Nella pagina della cultura, il “Corriere del Trentino” ha pubblicato venerdì 10 settembre un elzeviro di Renzo Fracalossi, promotore e regista dell’incontro “in memoria” organizzato per la sera di venerdì 17 settembre al cimitero monumentale di Trento. Lo riproponiamo in queso sito per la valenza civile, culturale e umana che il testo condensa e sprigiona.
L’essenza e la musica, quando l’arte si relaziona con l’anima.
Esposti da troppo tempo ai bombardamenti mediatici, rischiamo spesso di perdere il senso e l’essenza delle questioni che avvolgono i nostri giorni. Solo così la pandemia, che si è avvinghiata alle nostre vite in un continuo gioco di accelerazioni e frenate, ha potuto compiere sottrazioni spaventose di esistenze, di memorie, di affetti e di narrazioni, in un silenzio rotto solo dal computo dei Caduti. In Trentino più di milletrecento: un paese intero.
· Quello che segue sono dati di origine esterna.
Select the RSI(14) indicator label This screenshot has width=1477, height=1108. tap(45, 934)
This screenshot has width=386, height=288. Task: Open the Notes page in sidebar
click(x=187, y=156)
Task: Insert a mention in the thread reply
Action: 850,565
Se ne sono andati in crepuscoli di speranza, prima ancora che di vita, senza averli potuti accompagnare; senza aver elaborato insieme; senza quella partecipazione che comunque rende meno pesante l’ultimo addio anche per chi resta; senza le parole confortanti della fede, qualunque essa sia, in un tempo che pare avvolto da un disumano velo di consuetudine al morire. Non possiamo però lasciarli andare via così, con tutta la loro solitudine sulle spalle ed è in questa convinzione profonda che nasce la proposta di un ricordo collettivo; di un lutto comune; di una condivisione che riporti a noi, per un attimo, i nostri cari. Si è deciso così di occupare un’ora della prossima sera del 17 settembre, come omaggio al ricordo e come momento di partecipazione collettiva per assenze che colpiscono questa terra, lontana dalle esternazioni plateali ma altrettanto salda nei suoi valori di solidarietà e di pietà. «La falze a tondo, a tondo» non è un recital, un saggio, un evento. Solo un modesto fiore che tutti insieme proviamo a deporre sulla terra dove i nostri affetti attendono l’Eterno. Un fiore senza pretese; un semplice fiore di montagna composto da petali musicali e da parole antiche e moderne, per dire insieme della morte che scandisce il nostro viaggio, breve o lungo che sia.
Le note di Purcell, di Puccini, della tradizione migliore del Coro della SAT, al pari di quelle di Marina Giovannini e del «Dies Irae» segnano la forza del racconto delle Danze Macabre di Clusone e di Pinzolo, i ritmi del Laudario da Cortona e il poetare sereno degli indiani Navajos, contrappuntato dai versi d’amore di Neruda e dal dolore cosmico di Katznelson, per aprire uno sguardo sulla forza della parola rivelata nella Torah, come sull’amara freddezza dei numeri dei Caduti, in attesa di una speranza che solo la forza del cantico delle creature compone per noi che ci chiniamo sui nostri defunti, recitando infine il «Requiem».Questa è l’idea di alcuni amici che hanno sentito il dovere di un omaggio funebre comune, al quale invitare tutte le donne e gli uomini della nostra comunità, credenti o laici, nell’unico posto dove quel fiore può posarsi: il camposanto di Trento, simbolo di tutti i cimiteri del Trentino, dell’Italia e del mondo intero. Chi vuole unirsi al canto del coro della Sat, del coro Filarmonico Trentino, del coro Vox Cordis; al suono del Gruppo degli ottoni del Conservatorio di Bolzano, alla collaborazione con gli alpini e alle parole offerte dal Club Armonia è gradito ospite, nella certezza che stare insieme possa aiutare anche a portare con meno fatica il dolore dei vuoti che continuano ad aprirsi sotto il nostro attonito sguardo. È anche questo un modo di fare ed essere comunità, nella certezza che l’arte altro non è se non un mezzo per parlare all’anima di chi ci è accanto e di chi è «andato avanti» e, al contempo, per ascoltare, nella frenesia del vivere, quanto questo morire nell’abbandono ci stia insegnando.